The victims also noted that the passwords used in securing their MyBook Live are no longer active. Those who tried to log in to the administration web pages of MyBook Live were greeted with an “invalid password” error. Even the “admin” password of Western Digital did not work.
And it seems the attack is still ongoing as more reports are still being received on the company’s community forums.
Users’ password reset to factory settings
Some of the users discovered something appalling after sharing log files from their devices. They discovered that their MyBook Live and Live Due have received a factory reset instruction without their notice. The users say they didn’t reset their passwords to factory settings and are perplexed about what happened.

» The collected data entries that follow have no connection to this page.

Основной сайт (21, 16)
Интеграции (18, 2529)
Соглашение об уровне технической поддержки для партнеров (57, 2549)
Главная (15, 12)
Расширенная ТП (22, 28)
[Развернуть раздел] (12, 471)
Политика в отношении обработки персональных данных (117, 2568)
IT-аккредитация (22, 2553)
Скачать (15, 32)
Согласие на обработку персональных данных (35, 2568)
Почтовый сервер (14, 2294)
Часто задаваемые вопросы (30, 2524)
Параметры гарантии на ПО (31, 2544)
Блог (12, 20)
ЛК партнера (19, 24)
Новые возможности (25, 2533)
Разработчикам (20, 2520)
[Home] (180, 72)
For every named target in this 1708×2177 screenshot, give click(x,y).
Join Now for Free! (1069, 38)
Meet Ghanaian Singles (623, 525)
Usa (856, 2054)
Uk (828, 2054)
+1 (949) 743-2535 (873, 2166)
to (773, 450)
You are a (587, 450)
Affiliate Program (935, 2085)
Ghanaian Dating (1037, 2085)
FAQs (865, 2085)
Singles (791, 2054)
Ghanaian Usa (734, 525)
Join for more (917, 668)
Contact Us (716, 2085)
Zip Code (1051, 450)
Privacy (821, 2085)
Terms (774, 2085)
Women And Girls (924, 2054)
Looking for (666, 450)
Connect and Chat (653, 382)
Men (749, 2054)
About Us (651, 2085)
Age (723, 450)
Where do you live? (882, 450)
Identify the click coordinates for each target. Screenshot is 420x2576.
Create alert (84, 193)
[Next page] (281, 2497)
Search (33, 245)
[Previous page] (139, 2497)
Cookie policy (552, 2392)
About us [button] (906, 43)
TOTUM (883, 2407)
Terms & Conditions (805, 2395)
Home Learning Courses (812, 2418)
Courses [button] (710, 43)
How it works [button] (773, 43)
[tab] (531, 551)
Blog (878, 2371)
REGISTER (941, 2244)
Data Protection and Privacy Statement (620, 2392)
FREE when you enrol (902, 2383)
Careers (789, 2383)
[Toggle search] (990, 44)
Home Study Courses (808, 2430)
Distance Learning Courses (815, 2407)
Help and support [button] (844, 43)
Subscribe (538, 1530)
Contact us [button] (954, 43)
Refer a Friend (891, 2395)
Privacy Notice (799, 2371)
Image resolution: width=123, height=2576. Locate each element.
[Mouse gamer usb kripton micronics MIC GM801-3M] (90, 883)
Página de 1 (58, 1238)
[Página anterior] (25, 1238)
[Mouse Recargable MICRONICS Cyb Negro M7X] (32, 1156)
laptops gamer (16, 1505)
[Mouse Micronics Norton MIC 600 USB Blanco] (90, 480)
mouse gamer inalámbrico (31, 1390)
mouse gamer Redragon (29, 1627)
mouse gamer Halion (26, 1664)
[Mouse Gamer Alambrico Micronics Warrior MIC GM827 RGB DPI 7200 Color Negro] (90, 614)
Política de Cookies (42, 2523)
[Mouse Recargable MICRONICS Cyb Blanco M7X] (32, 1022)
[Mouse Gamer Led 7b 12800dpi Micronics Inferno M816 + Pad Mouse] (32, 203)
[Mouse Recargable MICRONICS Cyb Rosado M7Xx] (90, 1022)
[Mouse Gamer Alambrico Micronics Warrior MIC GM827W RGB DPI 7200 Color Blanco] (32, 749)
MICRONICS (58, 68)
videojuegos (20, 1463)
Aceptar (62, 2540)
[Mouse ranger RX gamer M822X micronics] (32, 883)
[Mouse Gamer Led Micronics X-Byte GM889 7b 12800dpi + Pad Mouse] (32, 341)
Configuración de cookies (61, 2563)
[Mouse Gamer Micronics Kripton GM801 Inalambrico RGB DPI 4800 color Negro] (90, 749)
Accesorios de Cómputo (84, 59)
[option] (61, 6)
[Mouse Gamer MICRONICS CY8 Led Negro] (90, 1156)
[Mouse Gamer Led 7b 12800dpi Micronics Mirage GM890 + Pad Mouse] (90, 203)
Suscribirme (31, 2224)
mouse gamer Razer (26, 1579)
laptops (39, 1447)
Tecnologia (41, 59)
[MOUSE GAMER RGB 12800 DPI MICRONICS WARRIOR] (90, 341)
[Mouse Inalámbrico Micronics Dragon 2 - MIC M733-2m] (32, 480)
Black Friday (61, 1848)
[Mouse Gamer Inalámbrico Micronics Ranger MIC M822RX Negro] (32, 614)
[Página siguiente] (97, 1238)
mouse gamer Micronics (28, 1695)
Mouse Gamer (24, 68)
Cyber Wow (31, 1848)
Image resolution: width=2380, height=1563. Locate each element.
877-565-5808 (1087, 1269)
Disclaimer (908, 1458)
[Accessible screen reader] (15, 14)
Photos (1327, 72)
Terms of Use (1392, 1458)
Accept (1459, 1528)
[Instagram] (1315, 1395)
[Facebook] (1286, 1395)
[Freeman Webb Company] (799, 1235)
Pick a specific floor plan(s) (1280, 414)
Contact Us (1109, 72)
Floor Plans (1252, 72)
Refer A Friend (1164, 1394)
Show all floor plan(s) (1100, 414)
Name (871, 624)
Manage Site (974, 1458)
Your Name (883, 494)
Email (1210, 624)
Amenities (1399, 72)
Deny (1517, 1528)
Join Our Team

Western Digital says it is investigating the issue and has released a bulletin in that regard.
The company says there is no evidence yet that the hackers infiltrated its cloud infrastructure. Western Digital says the firmware servers were not infiltrated in a supply chain attack, which was the case with the infamous hack of SolarWinds.
The company also stated that it doesn’t think that the issue is a result of compromised user credentials as there is no evidence of such.
However, Western Digital explained a scenario that could have led to the problem. According to the firm, the threat actors may have located the exposed drives to the internet by carrying out port scans. It noted that the impacted devices were probably exposed through port forwarding or direct connection that was facilitated either automatically or manually.
But since the exposed device has been exploited, the threat actors exploited the “remote command execution bug that triggered the factory reset.
It’s also thought that the said bug may have been existing since 2018. Presently, the only way to defend against the bug is to completely disconnect it from the internet. Users can configure a firewall or router to prevent access from threat actors remotely.
Some users have recovered their deleted files
According to Bleeping Computers, some of the users have succeeded in gaining back their deleted files via the free PhotoRec app.
One of the users who succeeded in the recovery has told other users to try the process. The method is non-destructive and does not require any technical action to complete, according to the user.
The company has also advised that those who have Western Digital MyBook Live ensure that their remote access is disabled.
The My Book Live series was rolled out in 2010 and the device received its last firmware update six years ago.